Your assignment: Each line below with the string "Saatler" should be copied.

Excerpted records:
━━━━━━━━━━━━━━━━━━━━

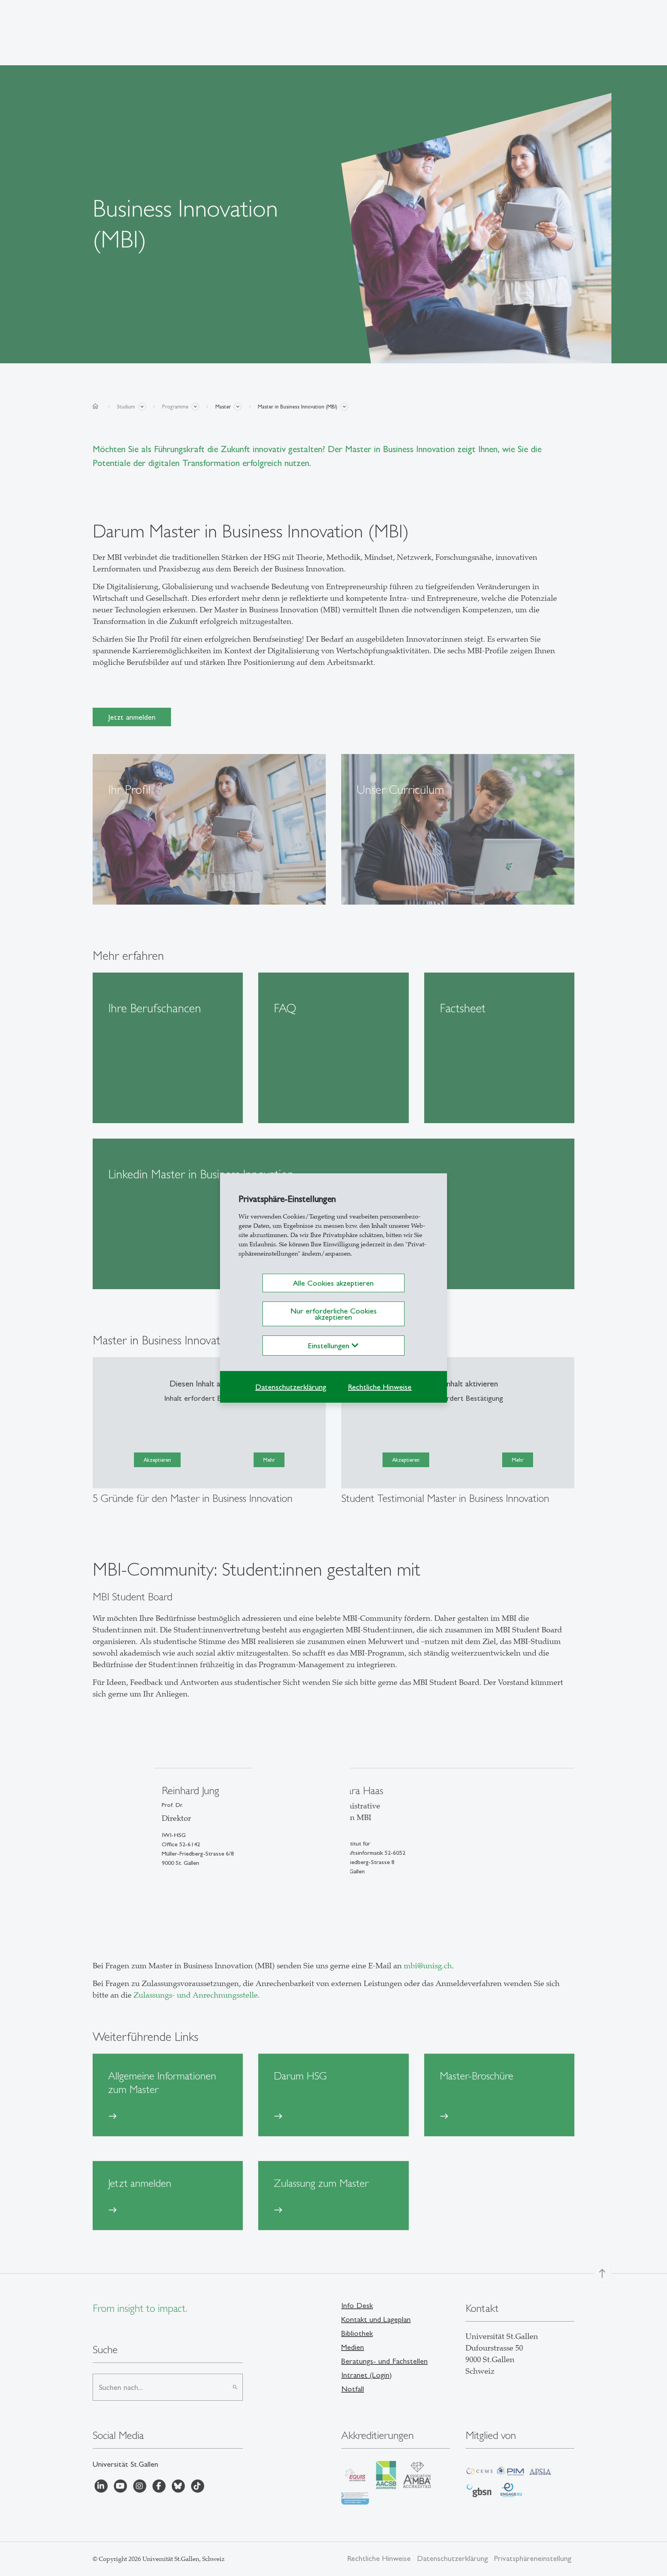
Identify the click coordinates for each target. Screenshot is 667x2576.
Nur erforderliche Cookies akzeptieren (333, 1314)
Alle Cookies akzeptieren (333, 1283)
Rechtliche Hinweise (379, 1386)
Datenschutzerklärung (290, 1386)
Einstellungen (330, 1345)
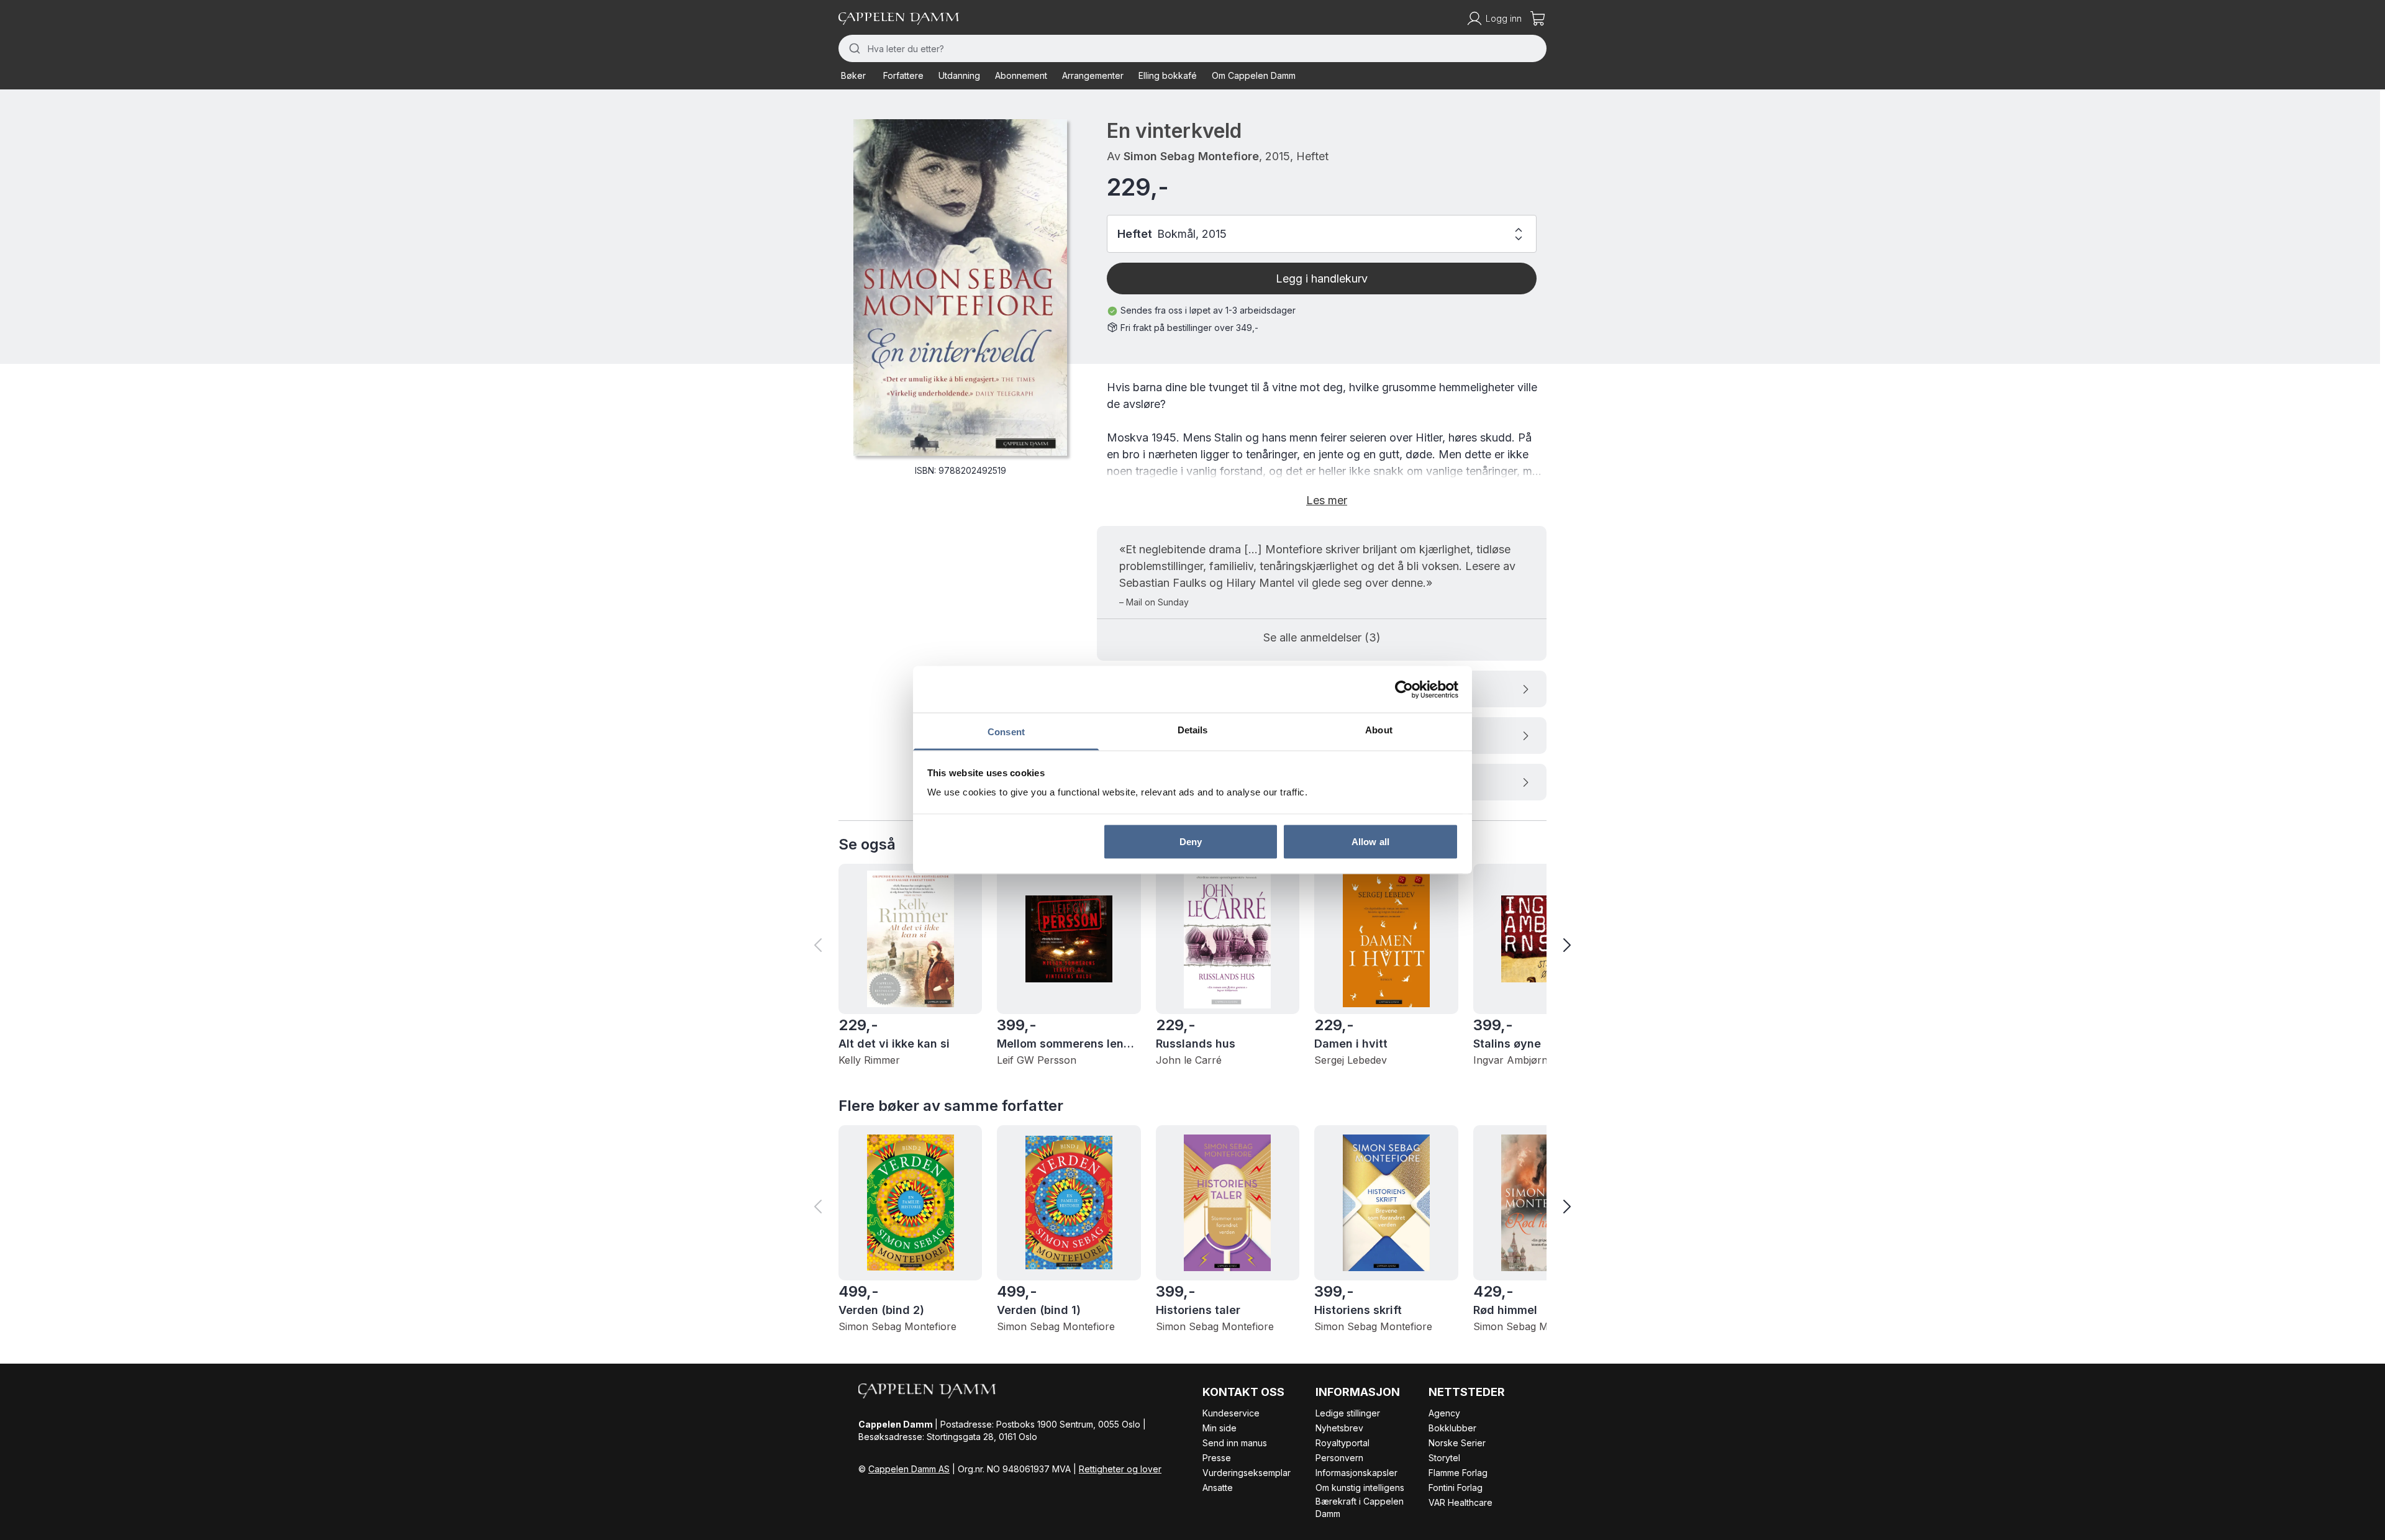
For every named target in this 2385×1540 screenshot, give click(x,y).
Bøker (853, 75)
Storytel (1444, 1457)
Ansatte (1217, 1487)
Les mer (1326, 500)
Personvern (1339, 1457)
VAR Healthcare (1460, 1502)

━━━━━━━━━━━━━━━━━━━━

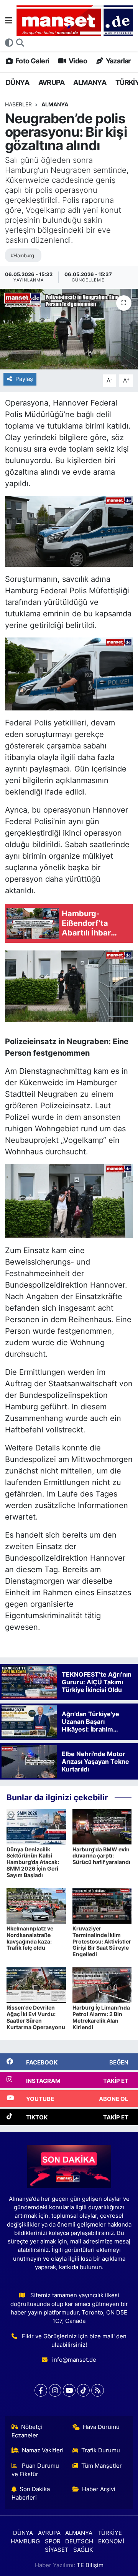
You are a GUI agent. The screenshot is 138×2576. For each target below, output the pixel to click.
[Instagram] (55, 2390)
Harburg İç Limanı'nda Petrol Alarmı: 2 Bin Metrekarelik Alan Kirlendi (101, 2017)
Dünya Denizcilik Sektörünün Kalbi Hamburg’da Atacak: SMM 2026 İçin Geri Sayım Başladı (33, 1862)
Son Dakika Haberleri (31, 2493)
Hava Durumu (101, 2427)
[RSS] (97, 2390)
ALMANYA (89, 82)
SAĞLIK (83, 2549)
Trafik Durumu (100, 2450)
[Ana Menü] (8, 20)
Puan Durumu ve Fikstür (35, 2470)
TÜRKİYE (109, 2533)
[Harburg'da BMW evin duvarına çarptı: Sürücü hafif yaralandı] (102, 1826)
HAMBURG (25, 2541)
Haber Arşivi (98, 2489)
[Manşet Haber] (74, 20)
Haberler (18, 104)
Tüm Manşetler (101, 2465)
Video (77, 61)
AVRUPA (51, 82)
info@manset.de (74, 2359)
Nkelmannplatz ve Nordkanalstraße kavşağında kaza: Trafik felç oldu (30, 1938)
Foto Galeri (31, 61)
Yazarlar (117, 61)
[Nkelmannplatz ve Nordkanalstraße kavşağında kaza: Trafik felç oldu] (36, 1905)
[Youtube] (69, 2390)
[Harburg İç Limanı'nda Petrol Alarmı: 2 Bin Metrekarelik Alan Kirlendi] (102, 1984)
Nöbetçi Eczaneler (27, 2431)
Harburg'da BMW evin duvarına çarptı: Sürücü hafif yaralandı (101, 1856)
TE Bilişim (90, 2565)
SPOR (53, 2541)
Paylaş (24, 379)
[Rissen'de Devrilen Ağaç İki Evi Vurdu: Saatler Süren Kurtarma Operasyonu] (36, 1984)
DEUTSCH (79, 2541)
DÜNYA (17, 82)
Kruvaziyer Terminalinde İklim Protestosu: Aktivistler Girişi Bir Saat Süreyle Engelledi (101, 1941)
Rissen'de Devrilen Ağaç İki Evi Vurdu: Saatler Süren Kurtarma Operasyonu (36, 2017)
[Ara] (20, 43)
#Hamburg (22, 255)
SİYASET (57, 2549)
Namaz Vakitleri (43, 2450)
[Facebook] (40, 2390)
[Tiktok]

━━━━━━━━━━━━━━━━━━━━

The answer:
[Rissen'de Devrilen Ağaç İki Evi Vurdu: Saatler Süren Kurtarma Operasyonu] (36, 1984)
Rissen'de Devrilen Ağaç İki Evi Vurdu: Saatler Süren Kurtarma Operasyonu (36, 2017)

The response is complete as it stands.